Zmiany genetyczne KCNA2 w epilepsji: fokus na aktywność słupków i fal podczas snu

BACKGROUND: The clinical manifestations and genotype-phenotype correlations of KCNA2 variants in epilepsy patients, particularly those with spike-and-wave activation in sleep (SWAS), remain poorly characterized. METHODS: We analyzed clinical data from our 18 patients with KCNA2 variants and conducted a comprehensive literature review of cases with complete clinical data, resulting in a total of 77 patients. For genotype-phenotype correlation analysis, patients were categorized based on variant localization. Additionally, we summarized and analyzed the clinical characteristics and treatment of 14 patients with SWAS. RESULTS: All our 18 patients presented with epilepsy, with a median seizure onset age of 6 months.
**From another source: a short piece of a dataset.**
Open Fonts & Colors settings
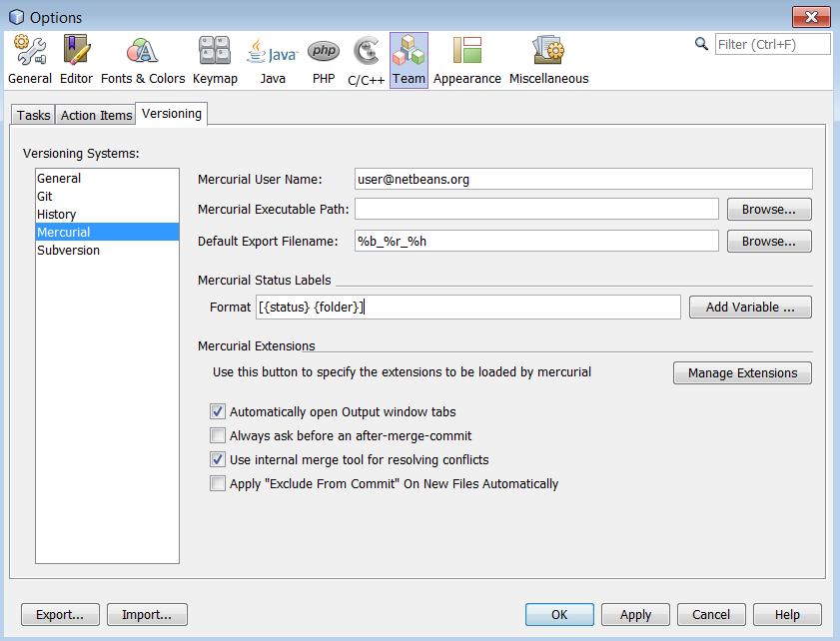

Intellectual disability was observed in 83.3% of patients, and developmental delay in 77.8%. Abnormal electroencephalography findings were present in 94.4% of patients, with 44.4% exhibiting SWAS. Genotype-phenotype analysis of total 77 patients revealed that variants in the pore domain were significantly associated with higher rates of motor disorders (P = 0.007) and SWAS (P < 0.001), while S1-S4 segment variants showed a higher incidence of magnetic resonance imaging abnormalities (P = 0.049). Among 18.2% (14/77) patients with SWAS (12 with p. Pro405Leu, one with p. Val369Phe and one with p. Ile409Phe/Leu), only 42.9% responded effectively to treatment, with 28.6% developing drug-resistant epilepsy. Valproic acid was the most commonly prescribed medication, and combination therapies showed promising results in some cases. CONCLUSIONS: Our findings provide strong evidence supporting the association between KCNA2 pathogenic variants and SWAS. The high prevalence of SWAS in our cohort and literature review highlights the importance of considering KCNA2 variants in diagnosing patients with SWAS.